» Task inputs:
/---
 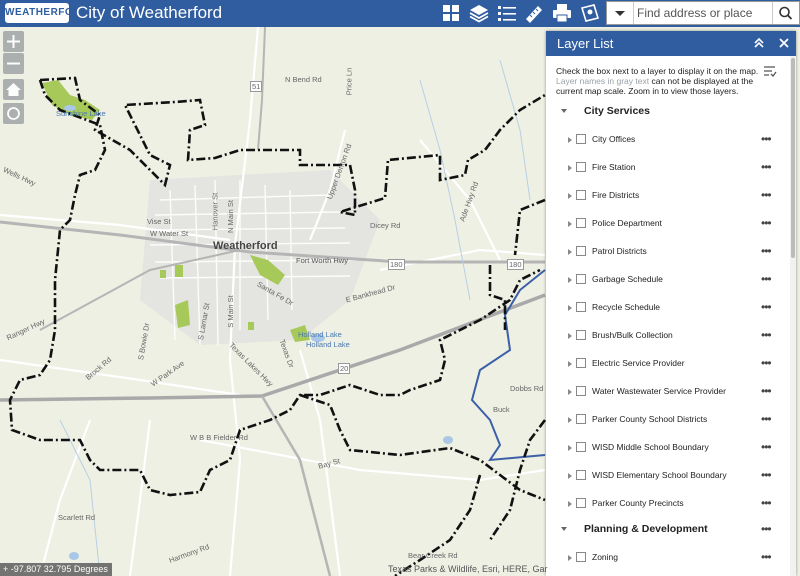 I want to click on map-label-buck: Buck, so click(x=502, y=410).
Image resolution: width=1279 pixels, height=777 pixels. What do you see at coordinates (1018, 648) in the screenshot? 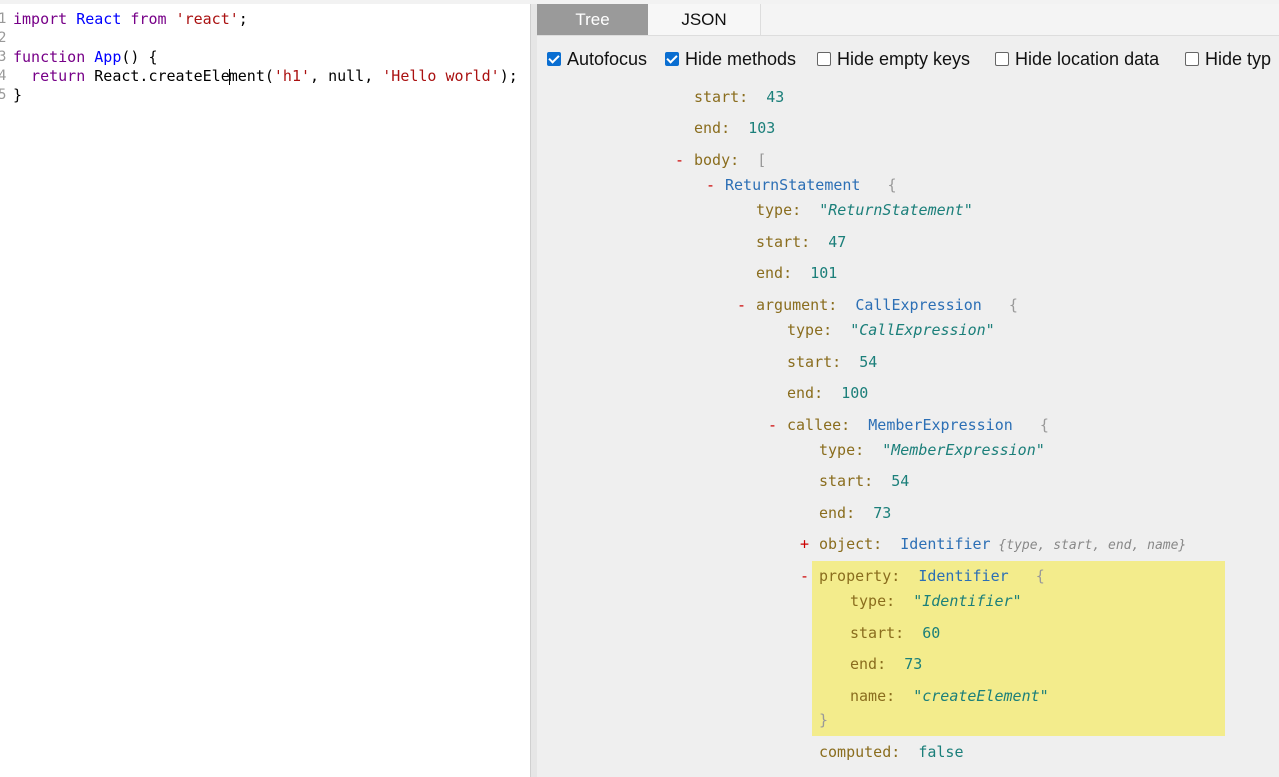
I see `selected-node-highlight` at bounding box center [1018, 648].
\---
/---
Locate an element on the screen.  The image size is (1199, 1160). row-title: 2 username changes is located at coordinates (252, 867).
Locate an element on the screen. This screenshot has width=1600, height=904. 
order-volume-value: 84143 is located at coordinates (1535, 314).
\---
» Your assignment: Please render the stretch of the listing from the line containing "I want to click" through the line containing "center [1018, 648]." as a JSON list of strings, one per line, leaving out blank lines and the pictures.

» Completed exercise:
[
  "  I want to click on map-label-buck: Buck, so click(x=502, y=410).",
  "Image resolution: width=1279 pixels, height=777 pixels. What do you see at coordinates (1018, 648) in the screenshot? ",
  "I see `selected-node-highlight` at bounding box center [1018, 648]."
]